BIRMINGHAM, Ala. — Recent flaps over racially offensive language at the University of Alabama fit a pattern that’s dogged the state’s flagship school since it was integrated: Missteps along the path to greater diversity and inclusion often make more of an impression than positive strides do.
Months after the university unveiled a plaza and clock tower named for its earliest Black students, the campus was swamped within the past two weeks with unwelcome attention after a White student was disciplined for yelling racial slurs at a Black student. Days after that incident, more racial slurs were written on a campus sidewalk in chalk.
The school’s president, Robert Witt, has drawn praise for instituting programs to increase diversity. But it’s student foibles that garner the national headlines, such as when a parade of White students in Confederate uniforms stopped in front of a Black sorority house in 2009 and angered alumnae gathered for a party.

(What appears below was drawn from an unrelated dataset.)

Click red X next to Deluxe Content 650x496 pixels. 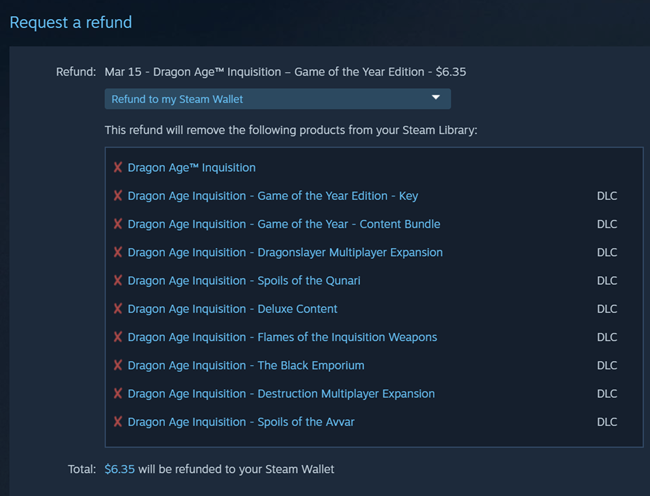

“Given the long history, stretching back to the days of slavery and running through the dark and difficult years of Jim Crow up through the integration of the university, racial insults are particularly poignant and powerful at the university,” says Al Brophy, a University of North Carolina law professor who previously taught at Alabama.
“While racial insults would be offensive in any school, North or South, at UA they take on more power and are more hurtful than at many other places,” he adds.
In 2004, Brophy helped push the Faculty Senate at Alabama to issue a formal apology to the descendants of slaves who were owned by faculty members or who worked on campus during the antebellum period. The action was met on campus both with praise and complaints that it was pointless for anyone to apologize for the sins of the 1800s.
Alabama’s student body has grown dramatically in recent years because of an aggressive recruitment campaign, and there are now more than 30,200 students on a campus that bustles with construction. But while the student body is more than 12 percent Black, the proportion is still small when compared to the state’s population, which is 26 percent Black.